I can't attest to the speed, since I do all my geometry operations in numpy and a check like that is vectorized and millions of points can be tested in less time than a sneeze.

PaulDavidson1
Regular Contributor

yes, I expect the values got that way just as you describe.  the spatial resolution is so small as to indicate to me there was no spatial_reference in place.  The assignment thing is puzzling.  I do find one value of the 7.1e-09 in th original data.  I suspect related to the very fine resolution.  I'll probably do a reprojection with realistic resolution and see if that changes anything.

While I've tried to kick the habit of worrying over speed in todays world, and I usually do manage to qualm the OCD, it still is there in the background.  I imagine you've dealt with days when having an 8087 made a huge difference in one's calculations.

If speed were an issue, python wouldn't be the first choice would it. But we'd have to be talking mega data.

Takes longer to load arcpy that in does to process 200K rows these days with da.XCursor.

I appreciate the help.

Edit: JIC others ever struggle with this:

I have verified that the issue of the zeros that are showing up as ~7.2e-9, even when assigned = 0.0 in a da.UpdateCursor (when they read back as the 7.2e-9), is all due to the Spatial Resolution of the original file being extremely small.
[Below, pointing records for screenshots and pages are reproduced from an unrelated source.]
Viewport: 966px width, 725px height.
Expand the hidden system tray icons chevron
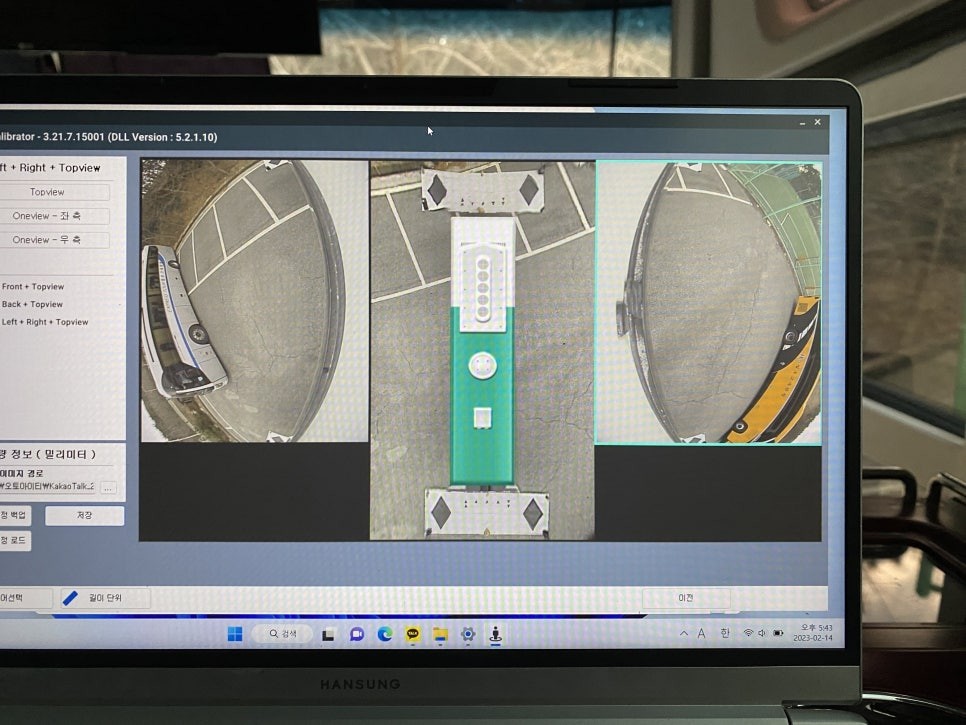pos(684,633)
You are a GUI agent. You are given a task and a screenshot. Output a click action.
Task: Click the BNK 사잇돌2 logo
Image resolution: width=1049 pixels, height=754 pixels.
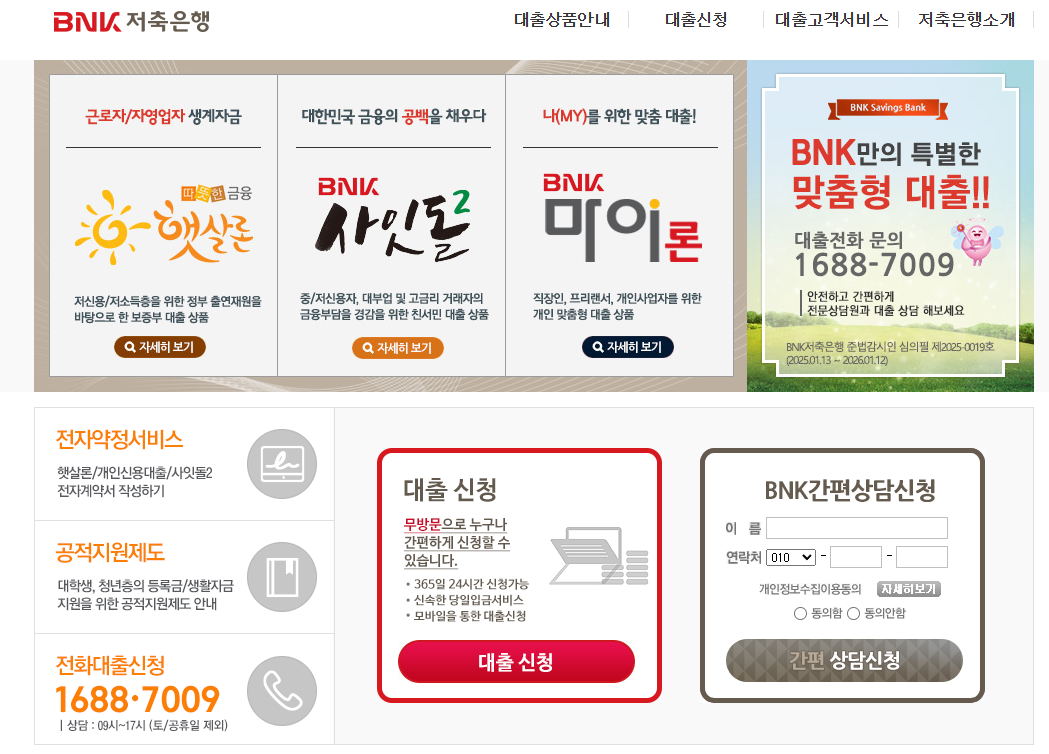coord(393,219)

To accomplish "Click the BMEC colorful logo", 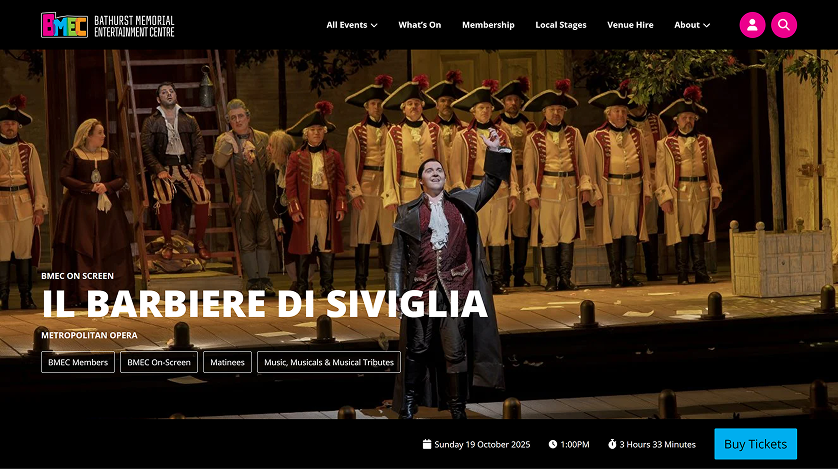I will tap(64, 25).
I re-projected the original feature class to the same state plane projection, except I set the resolution to the one that is standard here, 0.00025

That data set then updates points at (None,None) to 0.0 and when read back in, the points return 0.0

DanPatterson_Retired
MVP Emeritus

excluding load time, python is fast enough, numpy is blazingly fast, SciPy is even faster for some things and Numba with numpy is essentially c speed.  speed is often overrated...have a read for an example

Before I forget ... # 16 ... NumPy vs SciPy... making a point

PaulDavidson1
Regular Contributor

Interesting read and comparison:

totally agree, with today's boxes, cranking 50e6 point calcs in .96 vs. .66

Well... that's blazing and the difference is irrelevant for a real world app.

What's most interesting to me (besides the flip in which is the faster lib at 1e5 pts) is the internet wars over such meaningless stuff.